- [Data extracted from a collection]:
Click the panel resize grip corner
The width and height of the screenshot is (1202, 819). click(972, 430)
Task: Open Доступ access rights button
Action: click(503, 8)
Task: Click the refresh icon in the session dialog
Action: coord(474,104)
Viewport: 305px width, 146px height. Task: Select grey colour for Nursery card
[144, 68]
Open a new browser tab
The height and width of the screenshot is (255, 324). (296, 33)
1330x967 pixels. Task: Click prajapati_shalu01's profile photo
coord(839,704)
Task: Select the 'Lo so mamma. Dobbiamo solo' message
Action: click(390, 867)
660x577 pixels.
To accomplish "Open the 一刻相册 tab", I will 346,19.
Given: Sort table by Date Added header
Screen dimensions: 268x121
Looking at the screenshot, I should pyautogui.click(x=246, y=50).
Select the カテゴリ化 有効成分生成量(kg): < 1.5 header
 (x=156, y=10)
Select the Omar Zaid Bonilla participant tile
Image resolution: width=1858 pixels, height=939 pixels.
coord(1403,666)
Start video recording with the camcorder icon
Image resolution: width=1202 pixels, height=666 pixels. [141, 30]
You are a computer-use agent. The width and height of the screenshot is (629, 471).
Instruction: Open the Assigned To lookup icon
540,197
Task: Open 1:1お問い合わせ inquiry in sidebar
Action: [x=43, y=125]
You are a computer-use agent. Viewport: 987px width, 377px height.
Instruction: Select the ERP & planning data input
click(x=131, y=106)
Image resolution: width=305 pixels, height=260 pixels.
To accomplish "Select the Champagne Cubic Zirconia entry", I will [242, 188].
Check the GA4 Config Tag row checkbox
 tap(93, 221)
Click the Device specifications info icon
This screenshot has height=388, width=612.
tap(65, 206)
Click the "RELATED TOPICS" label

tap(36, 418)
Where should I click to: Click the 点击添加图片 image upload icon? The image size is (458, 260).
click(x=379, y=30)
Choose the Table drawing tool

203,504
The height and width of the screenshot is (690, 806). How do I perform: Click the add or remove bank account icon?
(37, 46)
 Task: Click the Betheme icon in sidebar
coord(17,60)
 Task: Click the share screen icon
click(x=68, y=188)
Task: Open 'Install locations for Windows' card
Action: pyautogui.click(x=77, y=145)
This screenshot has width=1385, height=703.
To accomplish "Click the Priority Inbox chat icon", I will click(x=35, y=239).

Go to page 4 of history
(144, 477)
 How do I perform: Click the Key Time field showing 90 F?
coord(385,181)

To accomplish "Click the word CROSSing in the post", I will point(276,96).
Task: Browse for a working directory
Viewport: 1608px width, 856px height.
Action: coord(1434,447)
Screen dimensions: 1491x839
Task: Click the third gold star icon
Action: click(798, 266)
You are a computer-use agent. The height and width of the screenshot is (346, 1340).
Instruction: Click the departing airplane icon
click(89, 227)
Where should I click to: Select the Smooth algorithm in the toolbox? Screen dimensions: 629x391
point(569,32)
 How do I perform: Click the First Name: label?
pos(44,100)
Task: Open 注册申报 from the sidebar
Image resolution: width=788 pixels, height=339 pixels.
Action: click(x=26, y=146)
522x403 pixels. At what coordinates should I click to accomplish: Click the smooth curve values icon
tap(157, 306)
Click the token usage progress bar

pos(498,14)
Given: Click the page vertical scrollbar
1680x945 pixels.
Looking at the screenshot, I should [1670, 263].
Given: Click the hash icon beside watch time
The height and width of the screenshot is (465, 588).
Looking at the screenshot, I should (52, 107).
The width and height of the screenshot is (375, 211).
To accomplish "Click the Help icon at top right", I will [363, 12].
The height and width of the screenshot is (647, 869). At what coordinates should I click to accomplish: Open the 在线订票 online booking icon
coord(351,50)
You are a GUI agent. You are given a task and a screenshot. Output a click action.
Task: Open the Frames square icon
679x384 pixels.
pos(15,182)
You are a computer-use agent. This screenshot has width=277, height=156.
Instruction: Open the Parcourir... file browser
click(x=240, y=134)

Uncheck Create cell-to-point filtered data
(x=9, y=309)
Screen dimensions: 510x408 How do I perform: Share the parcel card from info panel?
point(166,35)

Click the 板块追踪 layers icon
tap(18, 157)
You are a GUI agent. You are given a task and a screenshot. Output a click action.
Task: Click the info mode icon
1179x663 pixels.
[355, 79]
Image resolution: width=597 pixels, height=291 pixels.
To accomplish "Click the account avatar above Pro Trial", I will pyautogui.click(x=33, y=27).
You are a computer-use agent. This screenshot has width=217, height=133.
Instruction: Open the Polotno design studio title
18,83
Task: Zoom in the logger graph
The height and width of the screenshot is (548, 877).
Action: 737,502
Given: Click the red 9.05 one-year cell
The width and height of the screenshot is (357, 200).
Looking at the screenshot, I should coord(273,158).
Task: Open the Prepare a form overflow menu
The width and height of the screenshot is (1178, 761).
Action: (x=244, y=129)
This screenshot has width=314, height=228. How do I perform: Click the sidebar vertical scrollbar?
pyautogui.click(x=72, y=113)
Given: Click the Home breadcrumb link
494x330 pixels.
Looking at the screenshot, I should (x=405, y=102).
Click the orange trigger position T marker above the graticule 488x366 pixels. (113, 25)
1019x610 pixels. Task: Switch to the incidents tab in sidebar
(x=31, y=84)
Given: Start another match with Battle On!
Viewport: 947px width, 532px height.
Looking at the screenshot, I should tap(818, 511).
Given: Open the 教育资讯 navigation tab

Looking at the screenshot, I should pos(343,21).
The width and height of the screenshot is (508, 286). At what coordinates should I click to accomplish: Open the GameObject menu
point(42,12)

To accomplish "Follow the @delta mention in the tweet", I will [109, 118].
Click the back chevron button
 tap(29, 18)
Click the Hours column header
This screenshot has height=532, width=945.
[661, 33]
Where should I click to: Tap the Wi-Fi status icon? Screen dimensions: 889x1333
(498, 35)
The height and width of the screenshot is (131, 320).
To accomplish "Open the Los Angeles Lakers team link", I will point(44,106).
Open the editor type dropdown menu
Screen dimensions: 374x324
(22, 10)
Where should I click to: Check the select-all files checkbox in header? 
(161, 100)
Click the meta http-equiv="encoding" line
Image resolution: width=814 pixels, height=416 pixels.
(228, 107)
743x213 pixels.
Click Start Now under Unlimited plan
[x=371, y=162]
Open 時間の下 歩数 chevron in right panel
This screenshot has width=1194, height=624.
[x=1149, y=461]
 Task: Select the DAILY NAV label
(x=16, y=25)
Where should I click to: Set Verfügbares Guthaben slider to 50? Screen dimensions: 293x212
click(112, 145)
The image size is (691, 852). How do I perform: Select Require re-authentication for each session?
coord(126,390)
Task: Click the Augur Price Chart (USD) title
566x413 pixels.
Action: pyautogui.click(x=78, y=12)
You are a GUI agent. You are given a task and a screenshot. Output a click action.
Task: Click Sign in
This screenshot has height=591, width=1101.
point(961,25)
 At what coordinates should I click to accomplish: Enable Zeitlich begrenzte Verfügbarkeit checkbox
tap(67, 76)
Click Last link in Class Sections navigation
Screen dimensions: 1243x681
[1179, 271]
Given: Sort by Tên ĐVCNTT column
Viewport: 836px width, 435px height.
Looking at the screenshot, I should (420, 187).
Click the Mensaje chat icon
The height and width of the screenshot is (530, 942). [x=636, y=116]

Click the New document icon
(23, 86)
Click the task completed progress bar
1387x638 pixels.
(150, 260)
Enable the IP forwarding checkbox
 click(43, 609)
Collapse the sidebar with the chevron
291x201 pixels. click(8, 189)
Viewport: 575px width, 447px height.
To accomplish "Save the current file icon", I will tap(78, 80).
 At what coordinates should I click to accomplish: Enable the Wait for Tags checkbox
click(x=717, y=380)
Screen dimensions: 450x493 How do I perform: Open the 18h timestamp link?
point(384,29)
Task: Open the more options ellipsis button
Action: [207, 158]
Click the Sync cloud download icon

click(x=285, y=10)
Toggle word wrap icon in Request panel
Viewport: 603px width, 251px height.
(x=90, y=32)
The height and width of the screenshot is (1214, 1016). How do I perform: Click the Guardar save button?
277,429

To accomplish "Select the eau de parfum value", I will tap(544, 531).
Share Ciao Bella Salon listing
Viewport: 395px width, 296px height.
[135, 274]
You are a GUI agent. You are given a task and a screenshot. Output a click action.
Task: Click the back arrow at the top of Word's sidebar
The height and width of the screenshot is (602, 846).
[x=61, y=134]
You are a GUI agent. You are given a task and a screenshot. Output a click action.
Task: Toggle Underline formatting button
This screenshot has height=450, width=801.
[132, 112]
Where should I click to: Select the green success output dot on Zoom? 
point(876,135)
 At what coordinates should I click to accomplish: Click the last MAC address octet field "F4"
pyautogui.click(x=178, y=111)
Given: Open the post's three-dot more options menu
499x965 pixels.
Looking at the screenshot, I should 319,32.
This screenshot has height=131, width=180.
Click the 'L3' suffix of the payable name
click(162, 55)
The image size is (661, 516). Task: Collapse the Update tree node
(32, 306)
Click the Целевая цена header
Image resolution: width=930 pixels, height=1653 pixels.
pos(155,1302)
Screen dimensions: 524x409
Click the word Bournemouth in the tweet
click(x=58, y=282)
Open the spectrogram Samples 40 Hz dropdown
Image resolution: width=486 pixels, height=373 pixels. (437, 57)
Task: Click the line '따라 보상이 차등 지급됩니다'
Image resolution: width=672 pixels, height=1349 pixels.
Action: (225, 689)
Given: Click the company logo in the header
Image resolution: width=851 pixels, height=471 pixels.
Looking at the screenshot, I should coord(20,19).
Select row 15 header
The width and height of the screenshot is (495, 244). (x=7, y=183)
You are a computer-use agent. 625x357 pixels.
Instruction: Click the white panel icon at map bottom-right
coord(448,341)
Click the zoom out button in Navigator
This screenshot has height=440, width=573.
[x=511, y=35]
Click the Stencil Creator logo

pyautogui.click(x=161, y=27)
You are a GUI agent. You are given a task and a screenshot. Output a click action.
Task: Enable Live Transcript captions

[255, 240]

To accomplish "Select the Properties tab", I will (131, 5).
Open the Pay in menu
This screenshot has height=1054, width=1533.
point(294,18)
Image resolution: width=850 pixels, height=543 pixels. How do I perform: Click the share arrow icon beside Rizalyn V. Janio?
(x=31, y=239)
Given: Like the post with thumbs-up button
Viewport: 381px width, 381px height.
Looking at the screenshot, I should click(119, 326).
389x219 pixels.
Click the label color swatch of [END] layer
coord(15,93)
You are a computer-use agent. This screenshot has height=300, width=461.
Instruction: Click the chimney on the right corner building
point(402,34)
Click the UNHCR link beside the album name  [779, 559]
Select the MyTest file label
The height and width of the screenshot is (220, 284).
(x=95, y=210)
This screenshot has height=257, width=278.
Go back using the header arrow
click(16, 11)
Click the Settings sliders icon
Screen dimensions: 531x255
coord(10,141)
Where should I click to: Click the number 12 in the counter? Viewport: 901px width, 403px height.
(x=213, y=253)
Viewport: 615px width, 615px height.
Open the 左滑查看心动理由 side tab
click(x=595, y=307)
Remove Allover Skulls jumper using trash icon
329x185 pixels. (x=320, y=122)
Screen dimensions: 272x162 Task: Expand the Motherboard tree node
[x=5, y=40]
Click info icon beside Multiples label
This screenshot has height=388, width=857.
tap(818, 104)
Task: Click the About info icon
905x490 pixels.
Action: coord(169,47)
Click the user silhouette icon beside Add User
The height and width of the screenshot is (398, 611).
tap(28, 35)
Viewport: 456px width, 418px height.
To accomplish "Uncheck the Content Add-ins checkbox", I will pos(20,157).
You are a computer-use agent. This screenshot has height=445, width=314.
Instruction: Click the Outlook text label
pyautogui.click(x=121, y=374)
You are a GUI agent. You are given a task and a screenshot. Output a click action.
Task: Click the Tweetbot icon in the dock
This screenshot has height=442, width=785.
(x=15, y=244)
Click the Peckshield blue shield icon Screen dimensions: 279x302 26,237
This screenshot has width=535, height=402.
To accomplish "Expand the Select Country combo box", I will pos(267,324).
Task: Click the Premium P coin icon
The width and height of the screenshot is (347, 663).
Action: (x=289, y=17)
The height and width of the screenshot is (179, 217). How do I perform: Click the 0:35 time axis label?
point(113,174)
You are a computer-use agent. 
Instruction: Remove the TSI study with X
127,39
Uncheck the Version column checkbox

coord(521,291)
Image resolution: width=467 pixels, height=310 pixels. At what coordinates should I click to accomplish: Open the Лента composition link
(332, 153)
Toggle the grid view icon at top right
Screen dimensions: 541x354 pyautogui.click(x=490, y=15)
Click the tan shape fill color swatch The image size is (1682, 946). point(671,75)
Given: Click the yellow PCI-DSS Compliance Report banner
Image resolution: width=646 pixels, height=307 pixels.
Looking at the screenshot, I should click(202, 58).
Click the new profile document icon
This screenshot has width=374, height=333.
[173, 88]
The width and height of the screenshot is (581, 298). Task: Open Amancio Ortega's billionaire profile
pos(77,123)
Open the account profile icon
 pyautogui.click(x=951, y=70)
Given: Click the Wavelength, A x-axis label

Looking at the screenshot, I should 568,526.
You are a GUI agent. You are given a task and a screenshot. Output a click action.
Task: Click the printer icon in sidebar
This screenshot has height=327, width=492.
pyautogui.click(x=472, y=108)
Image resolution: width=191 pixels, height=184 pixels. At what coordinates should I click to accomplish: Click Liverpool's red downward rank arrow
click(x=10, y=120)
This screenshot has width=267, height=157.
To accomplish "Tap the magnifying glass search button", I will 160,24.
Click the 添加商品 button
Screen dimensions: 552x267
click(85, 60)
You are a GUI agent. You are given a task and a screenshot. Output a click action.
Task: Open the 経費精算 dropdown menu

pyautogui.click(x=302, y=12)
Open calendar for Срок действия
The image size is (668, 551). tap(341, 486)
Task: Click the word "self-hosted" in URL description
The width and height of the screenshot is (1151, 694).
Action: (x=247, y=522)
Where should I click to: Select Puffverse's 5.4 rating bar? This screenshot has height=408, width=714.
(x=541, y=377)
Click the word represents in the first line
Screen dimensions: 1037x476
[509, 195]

- [TASK INSTRUCTIONS]: The required answer is the run of lines above, starting at the line with "Uncheck Create cell-to-point filtered data" and ending at the line with "Task: Open the Prepare a form overflow menu", reproduced exactly with both ends.

- [WRITTEN SOLUTION]:
Uncheck Create cell-to-point filtered data
(x=9, y=309)
Screen dimensions: 510x408 How do I perform: Share the parcel card from info panel?
point(166,35)

Click the 板块追踪 layers icon
tap(18, 157)
You are a GUI agent. You are given a task and a screenshot. Output a click action.
Task: Click the info mode icon
1179x663 pixels.
[355, 79]
Image resolution: width=597 pixels, height=291 pixels.
To accomplish "Click the account avatar above Pro Trial", I will pyautogui.click(x=33, y=27).
You are a computer-use agent. This screenshot has width=217, height=133.
Instruction: Open the Polotno design studio title
18,83
Task: Zoom in the logger graph
The height and width of the screenshot is (548, 877).
Action: 737,502
Given: Click the red 9.05 one-year cell
The width and height of the screenshot is (357, 200).
Looking at the screenshot, I should coord(273,158).
Task: Open the Prepare a form overflow menu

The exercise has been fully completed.